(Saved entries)
= Beginning of Section =

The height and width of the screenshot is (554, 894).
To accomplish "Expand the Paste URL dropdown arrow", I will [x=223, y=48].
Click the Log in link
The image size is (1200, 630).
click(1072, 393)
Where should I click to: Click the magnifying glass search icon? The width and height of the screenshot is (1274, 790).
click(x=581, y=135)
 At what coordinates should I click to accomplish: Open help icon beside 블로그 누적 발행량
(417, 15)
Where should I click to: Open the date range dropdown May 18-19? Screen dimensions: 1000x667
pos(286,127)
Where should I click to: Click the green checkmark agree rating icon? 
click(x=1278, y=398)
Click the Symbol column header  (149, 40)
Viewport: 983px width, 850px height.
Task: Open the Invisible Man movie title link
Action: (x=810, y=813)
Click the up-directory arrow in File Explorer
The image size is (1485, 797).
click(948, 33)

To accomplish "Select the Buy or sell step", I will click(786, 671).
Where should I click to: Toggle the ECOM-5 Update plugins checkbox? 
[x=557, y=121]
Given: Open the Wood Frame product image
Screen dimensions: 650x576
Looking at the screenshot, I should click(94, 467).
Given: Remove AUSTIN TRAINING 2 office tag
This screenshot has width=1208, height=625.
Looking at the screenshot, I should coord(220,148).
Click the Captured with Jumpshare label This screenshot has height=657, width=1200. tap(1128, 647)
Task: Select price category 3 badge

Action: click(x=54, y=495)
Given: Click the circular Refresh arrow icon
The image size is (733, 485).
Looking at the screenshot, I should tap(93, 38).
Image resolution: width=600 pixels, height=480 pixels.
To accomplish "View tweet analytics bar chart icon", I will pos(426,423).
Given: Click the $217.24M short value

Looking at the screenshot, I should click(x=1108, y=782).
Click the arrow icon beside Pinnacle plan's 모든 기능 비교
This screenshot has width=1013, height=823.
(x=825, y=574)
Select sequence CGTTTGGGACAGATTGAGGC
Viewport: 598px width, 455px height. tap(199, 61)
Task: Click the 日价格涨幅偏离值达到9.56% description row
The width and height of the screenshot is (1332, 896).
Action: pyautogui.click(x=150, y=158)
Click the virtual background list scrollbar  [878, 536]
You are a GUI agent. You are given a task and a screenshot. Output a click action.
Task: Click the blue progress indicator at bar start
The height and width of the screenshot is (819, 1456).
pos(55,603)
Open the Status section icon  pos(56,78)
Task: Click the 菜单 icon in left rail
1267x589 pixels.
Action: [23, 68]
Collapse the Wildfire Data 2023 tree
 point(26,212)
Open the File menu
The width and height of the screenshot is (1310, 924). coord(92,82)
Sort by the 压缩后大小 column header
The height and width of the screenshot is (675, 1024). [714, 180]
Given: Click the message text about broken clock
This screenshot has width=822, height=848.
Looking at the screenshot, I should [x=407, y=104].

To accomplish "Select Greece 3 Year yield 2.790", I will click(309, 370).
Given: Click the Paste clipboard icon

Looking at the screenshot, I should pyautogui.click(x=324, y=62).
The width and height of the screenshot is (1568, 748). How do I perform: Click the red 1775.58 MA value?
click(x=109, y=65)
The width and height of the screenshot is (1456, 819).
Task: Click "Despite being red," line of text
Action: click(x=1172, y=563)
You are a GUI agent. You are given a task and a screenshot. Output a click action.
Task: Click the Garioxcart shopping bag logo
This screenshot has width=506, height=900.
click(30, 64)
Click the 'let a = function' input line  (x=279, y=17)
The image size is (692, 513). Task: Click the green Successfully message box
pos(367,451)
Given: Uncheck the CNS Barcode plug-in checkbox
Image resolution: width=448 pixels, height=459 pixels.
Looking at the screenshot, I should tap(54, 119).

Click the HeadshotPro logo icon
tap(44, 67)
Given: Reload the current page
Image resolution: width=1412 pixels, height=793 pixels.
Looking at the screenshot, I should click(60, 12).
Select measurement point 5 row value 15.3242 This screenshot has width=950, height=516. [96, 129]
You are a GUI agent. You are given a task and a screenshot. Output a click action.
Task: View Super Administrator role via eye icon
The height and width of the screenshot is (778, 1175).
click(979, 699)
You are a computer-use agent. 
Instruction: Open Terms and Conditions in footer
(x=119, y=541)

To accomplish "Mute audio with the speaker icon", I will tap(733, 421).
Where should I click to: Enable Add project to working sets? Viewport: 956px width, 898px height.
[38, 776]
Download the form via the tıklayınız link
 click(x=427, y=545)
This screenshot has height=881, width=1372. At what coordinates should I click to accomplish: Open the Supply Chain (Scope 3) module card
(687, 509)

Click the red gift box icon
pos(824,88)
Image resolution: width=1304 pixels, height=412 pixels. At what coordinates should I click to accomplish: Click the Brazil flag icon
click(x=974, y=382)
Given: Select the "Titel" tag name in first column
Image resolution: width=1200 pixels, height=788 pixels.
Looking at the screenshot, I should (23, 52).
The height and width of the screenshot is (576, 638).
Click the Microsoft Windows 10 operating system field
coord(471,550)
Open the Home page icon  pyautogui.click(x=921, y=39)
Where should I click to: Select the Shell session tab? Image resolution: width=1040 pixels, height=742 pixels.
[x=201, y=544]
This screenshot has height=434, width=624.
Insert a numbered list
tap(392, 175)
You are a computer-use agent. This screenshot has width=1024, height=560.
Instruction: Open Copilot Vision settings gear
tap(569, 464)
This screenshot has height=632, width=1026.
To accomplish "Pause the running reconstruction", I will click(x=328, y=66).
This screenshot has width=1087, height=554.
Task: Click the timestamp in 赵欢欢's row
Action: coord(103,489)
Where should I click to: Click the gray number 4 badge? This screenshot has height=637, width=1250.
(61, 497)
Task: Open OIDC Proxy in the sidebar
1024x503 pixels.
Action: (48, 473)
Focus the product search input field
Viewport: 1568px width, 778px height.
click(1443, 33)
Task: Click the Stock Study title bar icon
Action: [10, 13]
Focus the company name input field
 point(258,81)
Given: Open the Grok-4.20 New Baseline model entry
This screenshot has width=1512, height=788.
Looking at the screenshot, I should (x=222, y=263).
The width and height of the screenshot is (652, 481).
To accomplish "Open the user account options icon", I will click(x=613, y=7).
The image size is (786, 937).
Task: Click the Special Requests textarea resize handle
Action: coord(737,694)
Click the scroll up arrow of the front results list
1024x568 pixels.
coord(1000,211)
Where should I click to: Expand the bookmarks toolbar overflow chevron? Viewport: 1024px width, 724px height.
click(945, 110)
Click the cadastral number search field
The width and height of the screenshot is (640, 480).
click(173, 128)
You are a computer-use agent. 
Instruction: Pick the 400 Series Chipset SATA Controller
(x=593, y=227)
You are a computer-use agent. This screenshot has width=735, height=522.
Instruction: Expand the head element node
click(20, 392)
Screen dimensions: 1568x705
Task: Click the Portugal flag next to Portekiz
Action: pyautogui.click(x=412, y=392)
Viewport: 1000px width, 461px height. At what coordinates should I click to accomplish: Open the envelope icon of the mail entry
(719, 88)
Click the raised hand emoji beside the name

= End of Section =

• _WHAT THE TASK REQUIRES_
Every line above should be printed again exactly as it stands.

• _RESULT BELOW_
The height and width of the screenshot is (554, 894).
To accomplish "Expand the Paste URL dropdown arrow", I will [x=223, y=48].
Click the Log in link
The image size is (1200, 630).
click(1072, 393)
Where should I click to: Click the magnifying glass search icon? The width and height of the screenshot is (1274, 790).
click(x=581, y=135)
 At what coordinates should I click to accomplish: Open help icon beside 블로그 누적 발행량
(417, 15)
Where should I click to: Open the date range dropdown May 18-19? Screen dimensions: 1000x667
pos(286,127)
Where should I click to: Click the green checkmark agree rating icon? 
click(x=1278, y=398)
Click the Symbol column header  (149, 40)
Viewport: 983px width, 850px height.
Task: Open the Invisible Man movie title link
Action: (x=810, y=813)
Click the up-directory arrow in File Explorer
The image size is (1485, 797).
click(948, 33)

To accomplish "Select the Buy or sell step", I will click(786, 671).
Where should I click to: Toggle the ECOM-5 Update plugins checkbox? 
[x=557, y=121]
Given: Open the Wood Frame product image
Screen dimensions: 650x576
Looking at the screenshot, I should click(94, 467).
Given: Remove AUSTIN TRAINING 2 office tag
This screenshot has width=1208, height=625.
Looking at the screenshot, I should coord(220,148).
Click the Captured with Jumpshare label This screenshot has height=657, width=1200. tap(1128, 647)
Task: Select price category 3 badge

Action: click(x=54, y=495)
Given: Click the circular Refresh arrow icon
The image size is (733, 485).
Looking at the screenshot, I should tap(93, 38).
Image resolution: width=600 pixels, height=480 pixels.
To accomplish "View tweet analytics bar chart icon", I will pos(426,423).
Given: Click the $217.24M short value

Looking at the screenshot, I should click(x=1108, y=782).
Click the arrow icon beside Pinnacle plan's 모든 기능 비교
This screenshot has width=1013, height=823.
(x=825, y=574)
Select sequence CGTTTGGGACAGATTGAGGC
Viewport: 598px width, 455px height. tap(199, 61)
Task: Click the 日价格涨幅偏离值达到9.56% description row
The width and height of the screenshot is (1332, 896).
Action: pyautogui.click(x=150, y=158)
Click the virtual background list scrollbar  [878, 536]
You are a GUI agent. You are given a task and a screenshot. Output a click action.
Task: Click the blue progress indicator at bar start
The height and width of the screenshot is (819, 1456).
pos(55,603)
Open the Status section icon  pos(56,78)
Task: Click the 菜单 icon in left rail
1267x589 pixels.
Action: [23, 68]
Collapse the Wildfire Data 2023 tree
 point(26,212)
Open the File menu
The width and height of the screenshot is (1310, 924). coord(92,82)
Sort by the 压缩后大小 column header
The height and width of the screenshot is (675, 1024). [714, 180]
Given: Click the message text about broken clock
This screenshot has width=822, height=848.
Looking at the screenshot, I should [x=407, y=104].

To accomplish "Select Greece 3 Year yield 2.790", I will click(309, 370).
Given: Click the Paste clipboard icon

Looking at the screenshot, I should pyautogui.click(x=324, y=62).
The width and height of the screenshot is (1568, 748). How do I perform: Click the red 1775.58 MA value?
click(x=109, y=65)
The width and height of the screenshot is (1456, 819).
Task: Click "Despite being red," line of text
Action: click(x=1172, y=563)
You are a GUI agent. You are given a task and a screenshot. Output a click action.
Task: Click the Garioxcart shopping bag logo
This screenshot has width=506, height=900.
click(30, 64)
Click the 'let a = function' input line  (x=279, y=17)
The image size is (692, 513). Task: Click the green Successfully message box
pos(367,451)
Given: Uncheck the CNS Barcode plug-in checkbox
Image resolution: width=448 pixels, height=459 pixels.
Looking at the screenshot, I should tap(54, 119).

Click the HeadshotPro logo icon
tap(44, 67)
Given: Reload the current page
Image resolution: width=1412 pixels, height=793 pixels.
Looking at the screenshot, I should click(60, 12).
Select measurement point 5 row value 15.3242 This screenshot has width=950, height=516. [96, 129]
You are a GUI agent. You are given a task and a screenshot. Output a click action.
Task: View Super Administrator role via eye icon
The height and width of the screenshot is (778, 1175).
click(979, 699)
You are a computer-use agent. 
Instruction: Open Terms and Conditions in footer
(x=119, y=541)

To accomplish "Mute audio with the speaker icon", I will tap(733, 421).
Where should I click to: Enable Add project to working sets? Viewport: 956px width, 898px height.
[38, 776]
Download the form via the tıklayınız link
 click(x=427, y=545)
This screenshot has height=881, width=1372. At what coordinates should I click to accomplish: Open the Supply Chain (Scope 3) module card
(687, 509)

Click the red gift box icon
pos(824,88)
Image resolution: width=1304 pixels, height=412 pixels. At what coordinates should I click to accomplish: Click the Brazil flag icon
click(x=974, y=382)
Given: Select the "Titel" tag name in first column
Image resolution: width=1200 pixels, height=788 pixels.
Looking at the screenshot, I should (23, 52).
The height and width of the screenshot is (576, 638).
Click the Microsoft Windows 10 operating system field
coord(471,550)
Open the Home page icon  pyautogui.click(x=921, y=39)
Where should I click to: Select the Shell session tab? Image resolution: width=1040 pixels, height=742 pixels.
[x=201, y=544]
This screenshot has height=434, width=624.
Insert a numbered list
tap(392, 175)
You are a computer-use agent. This screenshot has width=1024, height=560.
Instruction: Open Copilot Vision settings gear
tap(569, 464)
This screenshot has height=632, width=1026.
To accomplish "Pause the running reconstruction", I will click(x=328, y=66).
This screenshot has width=1087, height=554.
Task: Click the timestamp in 赵欢欢's row
Action: coord(103,489)
Where should I click to: Click the gray number 4 badge? This screenshot has height=637, width=1250.
(61, 497)
Task: Open OIDC Proxy in the sidebar
1024x503 pixels.
Action: (48, 473)
Focus the product search input field
Viewport: 1568px width, 778px height.
click(1443, 33)
Task: Click the Stock Study title bar icon
Action: [10, 13]
Focus the company name input field
 point(258,81)
Given: Open the Grok-4.20 New Baseline model entry
This screenshot has width=1512, height=788.
Looking at the screenshot, I should (x=222, y=263).
The width and height of the screenshot is (652, 481).
To accomplish "Open the user account options icon", I will click(x=613, y=7).
The image size is (786, 937).
Task: Click the Special Requests textarea resize handle
Action: coord(737,694)
Click the scroll up arrow of the front results list
1024x568 pixels.
coord(1000,211)
Where should I click to: Expand the bookmarks toolbar overflow chevron? Viewport: 1024px width, 724px height.
click(945, 110)
Click the cadastral number search field
The width and height of the screenshot is (640, 480).
click(173, 128)
You are a computer-use agent. 
Instruction: Pick the 400 Series Chipset SATA Controller
(x=593, y=227)
You are a computer-use agent. This screenshot has width=735, height=522.
Instruction: Expand the head element node
click(20, 392)
Screen dimensions: 1568x705
Task: Click the Portugal flag next to Portekiz
Action: pyautogui.click(x=412, y=392)
Viewport: 1000px width, 461px height. At what coordinates should I click to accomplish: Open the envelope icon of the mail entry
(719, 88)
Click the raised hand emoji beside the name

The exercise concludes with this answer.